The man is standing at the arrivals section at Pearson International Airport. He’s holding a camera and appears ready to take a photo of someone coming through customs.
I’m doing the same thing, so we start chatting. He tells me he was born a Muslim, married a Jewish woman, and raised his two sons in the Jewish faith. Now his sons are rabbis. He’s proud of them; he’s proud of their combined histories.
He asks who I’m waiting for. I tell him Naomi Tutu.
“Any relation to that Anglican fellow?” he asks. His eyes are hopeful. “Archbishop Desmond Tutu?”
“His daughter,” I say.
Just then our discussion is interrupted.
Paul Clur, with whom I have travelled to meet Tutu, has spotted her. Clur is a development officer with Resources for Mission at the Anglican Church of Canada. He runs to greet Tutu, and I turn to follow. The Muslim man beats me to her, his camera at the ready. He asks her, before she’s had a chance to catch her breath, if he can take a photo of her. She stops, looks at the camera, smiles.
And that’s how we first meet Naomi Tutu. We are bringing her to Kingston, Ont. to be the guest speaker at the 150th anniversary celebration of the diocese of Ontario.
We anticipate a giant of a woman, a person who will start talking about her work, her accomplishments, dreams and passions. This is, after all, a woman who was raised by famous parents, who was born into apartheid, learned first-hand the terrible pain and struggles of her people, who watched the end of Apartheid but not the end of racism, and who has spent her life speaking out against it. I wonder if I’ll even be able to keep up my end of the conversation during the three-hour drive.

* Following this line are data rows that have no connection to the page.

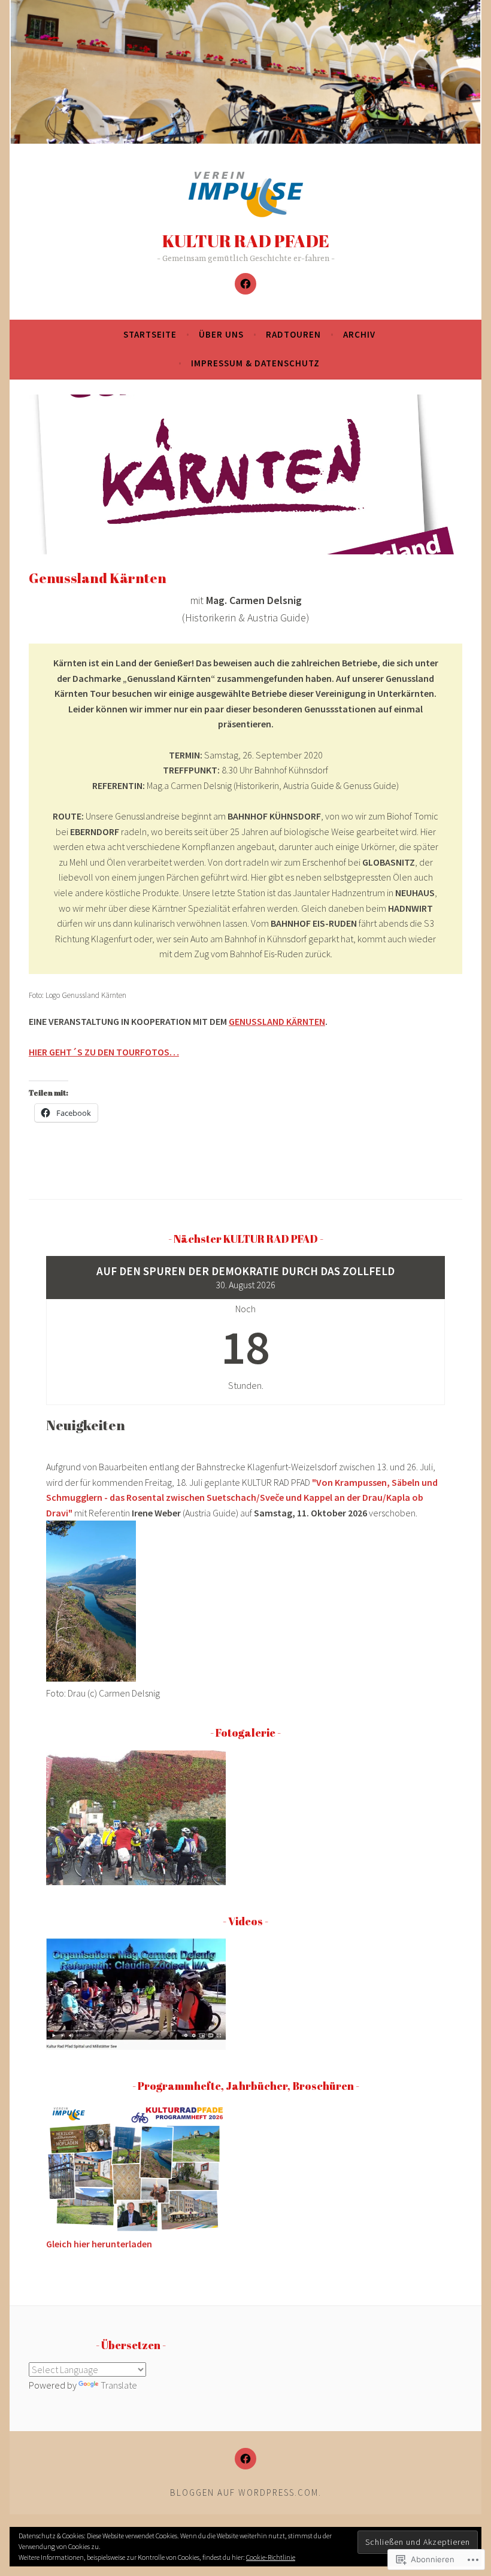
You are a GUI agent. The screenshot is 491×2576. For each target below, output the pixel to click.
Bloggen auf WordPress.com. (246, 2492)
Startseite (150, 334)
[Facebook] (245, 284)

But Tutu is down-to-earth, quiet, reserved. I sense she is a deeply private person, a proud mother. But for now, she is just plain tired, having travelled from her home in Nashville, Tenn. with only a few hours’ sleep the night before. Tomorrow she will return home for her son’s 15th birthday.
She asks to sit in the back of Clur’s van so she can rest and we don’t hear a word from her until we arrive in Kingston.
When we arrive at her hotel, she has about 45 minutes to get changed before she appears at a small dinner with the 150th anniversary planning team. At dinner, she’s refreshed, radiant. She greets everyone with gentle ease and grace.
It isn’t until the next day, at Kingston’s K-Rock Centre, that we see and hear her great strength as a speaker.
The K-Rock Centre, home of the Kingston Frontenacs, doesn’t look much like a hockey arena thanks to all the flower and banners. It’s jam packed with 1,800 people who have come from parishes across the diocese to celebrate the eucharist and to hear Naomi speak.
All of a sudden we hear the sound of drums. They’re loud and getting louder. And then, as if by magic, here in our midst are the Remeshi Burundi drummers. Dressed in bright orange and making a glorious noise, they enter the arena carrying huge drums on their heads. They twirl their drum sticks, jump high into the air and beat those drums so fast you can’t see their hands moving. It is a profound and wonderful moment.
When the drumming stops, the eucharist begins with almost as much energy. It’s a powerful background for Naomi, who takes her place on the stage to speak.
She talks about the importance of being truly, fully human.
She says worship−such as the event that is happening in the arena right now-is essential as a means of bringing people together in a shared and caring community.
But it’s not enough, she adds.
Worship “must not end today with passing the peace,” she says. “It has to move to passing the peace to those who are sleeping on the streets.”
After the service, people who have bought tickets line up to have brunch and meet Naomi. She talks about issues of gender and racism, calling them “topics of concern in all our nations.
“When we talk about race and division… the continuing anger, guilt, and oppression…it’s a huge part of what people experience all over the world.”
Educated in Swaziland, the U.S. and England, Tutu has devoted her career to teaching and advocating for race and gender justice. She travels extensively to promote human rights.
She says much of the work she does is for her children.
“I want my daughters to one day be able to walk anywhere anytime and be safe,” she says. “And I want my son, who is an amazing human being, to be seen as the person he is and not have people judge him because he is a black man.”
She adds her passion is personal.
“This is what gives me my energy,” she says. “It is my life.”